Engineers took over one floor for a factory to upgrade the building's 6,500 windows. These were remanufactured with suspended coated film and gas fill to boost insulation, then reinstalled. The windows and radiative barriers account for a hefty chunk of expected energy savings.
On many floors, engineers removed dropped ceilings that had been installed in various stages over the years, which blocked out part of the light.
"It felt stuffy," said Johnson Controls project engineer Paul Rode. He is currently overseeing 10 retrofits, up from the one or two in a typical year.
Tenants can go online to access information on their energy use thanks to 25,000 sensors that dot the walls and feed data into a central management system. Like an eco-friendly big brother, the system knows when someone is in the room and when to adjust the temperature.
"PROGENITOR" FOR JOBS
The Empire State Building is hardly alone in the world of Manhattan retrofits. Google Inc's recent takeover of a sprawling art deco Port Authority facility in Chelsea is another. Near Central Park, Sir Norman Foster's celebrated Hearst Tower rose atop a 1928 Art Deco building, whose insides were gutted. JP Morgan renovated its 1960s Park Avenue tower with such amenities as an 11th floor herb garden.
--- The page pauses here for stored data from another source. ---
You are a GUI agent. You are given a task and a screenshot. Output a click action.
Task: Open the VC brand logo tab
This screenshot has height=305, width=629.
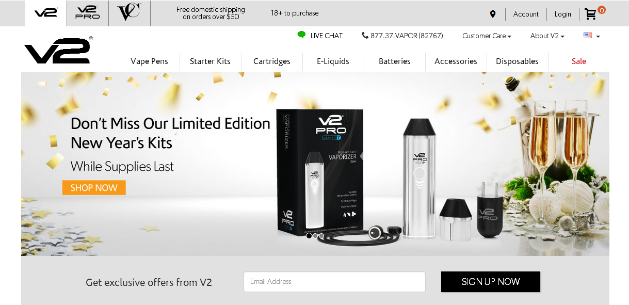point(129,13)
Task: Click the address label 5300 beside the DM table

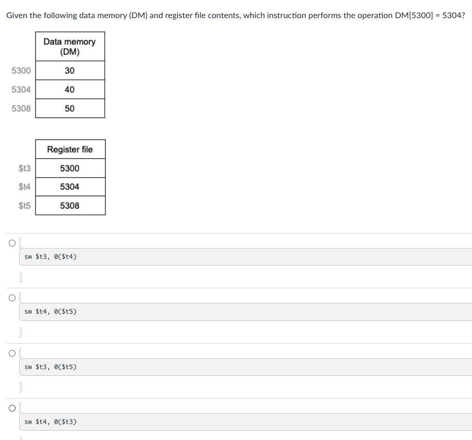Action: coord(21,70)
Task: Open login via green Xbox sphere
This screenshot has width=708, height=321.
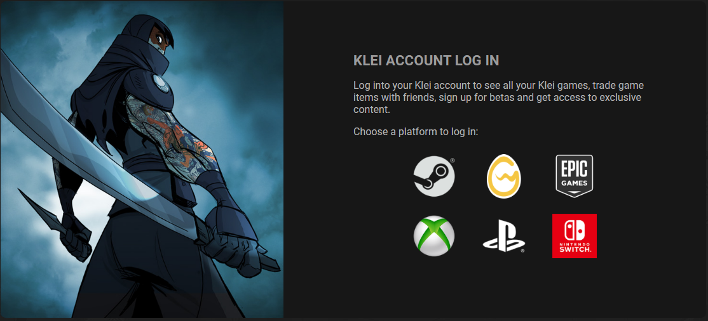Action: point(434,236)
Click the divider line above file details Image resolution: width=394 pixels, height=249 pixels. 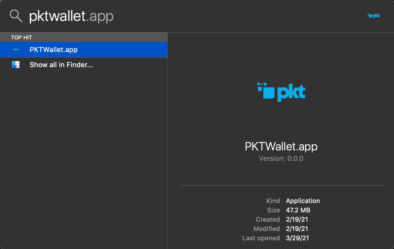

"For the next 50 years, the majority of architects' work will be on projects that are already built," said Bill Worthen, who directs sustainability efforts at The American Institute of Architects.
Johnson Controls estimates the current market for retrofits of public sector buildings, such as schools and courthouses, alone is around $5 billion to $6 billion a year.
"The opportunity on the commercial side is probably double that," said Dave Myers, head of the company's building efficiency segment, who noted that the Empire State Building's experience is now discussed on every project.
Nevertheless, hurdles remain to wider adoption of retrofits. Financing is difficult as few lenders have ventured into loans for capital-intensive commercial projects. And even if capital can be raised, building owners are often skeptical about a pay-back that can take years.
Malkin plans to publish an unfiltered diary of costs and savings for others to emulate, saying he wants to be a "progenitor" for jobs created by the energy efficiency movement.
Other buildings may take ideas from the project's performance contracting, in which a service provider guarantees certain energy savings, as by Johnson Controls did for the Empire State. This method has been mainly visible in the municipal, university, schools and hospitals, or "MUSH", market.
Some owners are put off by a long planning process, or by the split incentive between building owners, who bear the cost of investment, and tenants, who benefit from lower operating costs.
Johnson Controls' engineer Rode is frustrated when he sees retrofit projects stall for no good reason, but he subscribes to the notion of a tipping point in the industry.
"If we figure it out here, we can do it anywhere," Rode said, chuckling at his own riff on Frank Sinatra's "New York, New York," a song as iconic as the Empire State Building.